Hmm some ideas there are cool thanks - tho I have no idea what a prong collar is and don't want anything to do with it if it causes any kind of pain like it sounds like it does lol (correct me if im wrong, but I am also very anti shock collars for teaching anymore than staying within a property boundry) And lillie she can play games like that (not quite up to find people but i will definately start doin that again and progress to that because it would be useful!) btu she can do come once she knows she is playing a game e.g from one person to another without a problem. It is forexample when she smells something more interesting - e.g a chicken trail that she ignores me and I am really stuck on ho to improve for that. MAybe I should just leave a long lad on her for a week and grab it when i need too? I also taugh her by calling come just to a treat or scratchs, as I don't take her to "dog parks" she doesnt really ever get called to be taken home if you know what i mean?


----------



## Rerun (Feb 27, 2006)

You have to be more fun than whatever the dog may be interested in. Make sure that when training, if you call the dog, get really excited when they come as though they just won the doggie lottery for coming.

Don't punish the dog - EVER - if they don't come right away. Your dog will never come to you if you punish them. If the dog blows through the command and you catch up to them, I would absolutely give the collar a pop and then back on lead for further training. That is ASSUMING this is an adult dog that knows the command, which it sounds like, and is choosing to ignore you.

I would go to an e-collar if the dog was really persistant, though I haven't had to do that with any of mine thus far.


----------



## KonaK9 (Dec 1, 2010)

I agree with you rerun, though I am almost entirely against shock collars and things of the like...the problem with not coming can and has turned into a serious and dangerous problem with her. If I could afford an ecollar I would probably try it on her.

I would much rather her fear a potential small shock and come every time than choose to disobey one time and be hit by a car or worse.

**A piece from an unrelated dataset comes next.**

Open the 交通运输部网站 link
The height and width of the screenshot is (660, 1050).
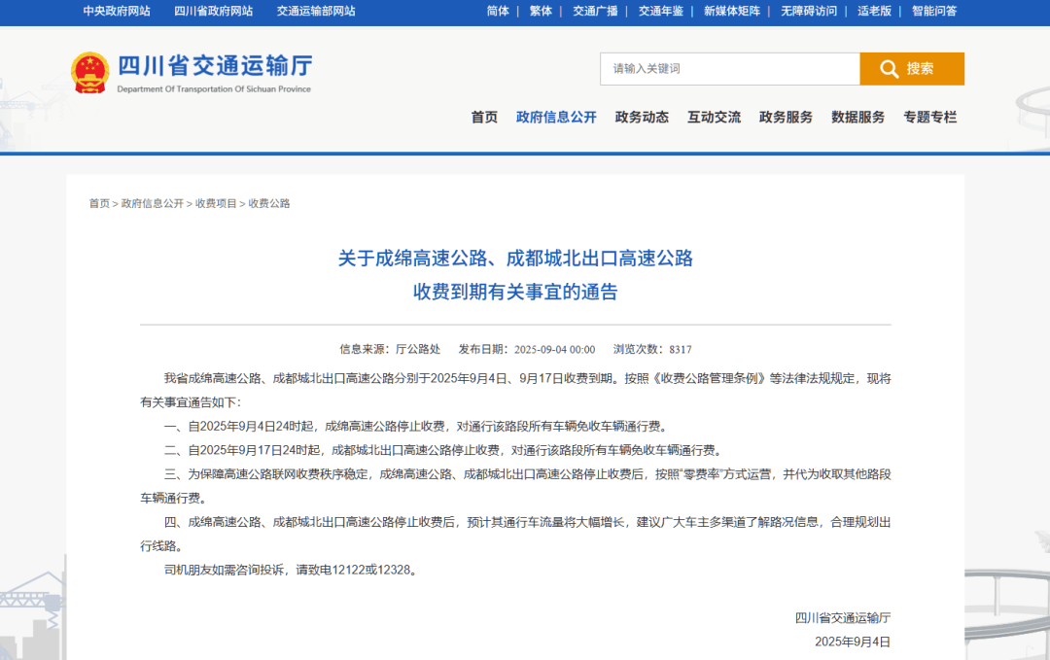pos(316,11)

Obviously a loving owner wouldn't abuse the e-collar and it would only be used when necessary so i dont believe in that case its too harmful for the dog



....I think of it like spanking your kids. My father always used a belt on the back of my legs when I was young, it stung like crazy for a split second however it probably taught me lessons that saved my life.


----------



## Rerun (Feb 27, 2006)

I should clarify, I do own and have used the e-collar for various training (not OB, but things such as counter surfing, door jumping, etc) but haven't ever had to use it for the come command as - knock knock - mine are all very responsive to it.

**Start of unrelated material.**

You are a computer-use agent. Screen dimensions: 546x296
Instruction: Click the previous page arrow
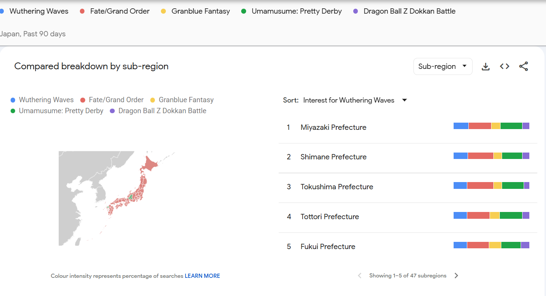tap(360, 276)
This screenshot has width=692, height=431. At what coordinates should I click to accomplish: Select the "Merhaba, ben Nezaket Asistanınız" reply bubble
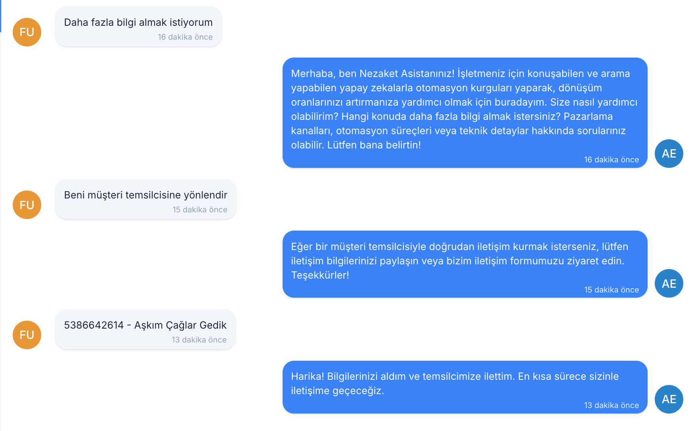coord(464,109)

Our e-collar, and I believe most if not all of them, have a button that just emits a beeping noise. When paired early on with the static, the dogs learn fast that the beep is their warning. Therefore, mine respond to just the sound fabulously, but would blow right through it if they knew there was no pop to back it up should they proceed.


----------



## doggiedad (Dec 2, 2007)

she's smart. she's figured out she can get away with
not coming when off leash. train, train, train. work on leash.
slowly include off leash recall. find a trainer if necessary.


----------



## Mollywomble (Jul 19, 2010)

doggiedad that not helpful she IS good on leash but bad off leash. I am asking HOW i retrain her. and we don't have 'dog trainers' around here, i am from a dif country and they are far between in main centers (where i am not)


----------



## Cassidy's Mom (Mar 30, 2003)

Mollywomble said:


> ....we don't have 'dog trainers' around here, *i am from a dif country *and they are far between in main centers (where i am not)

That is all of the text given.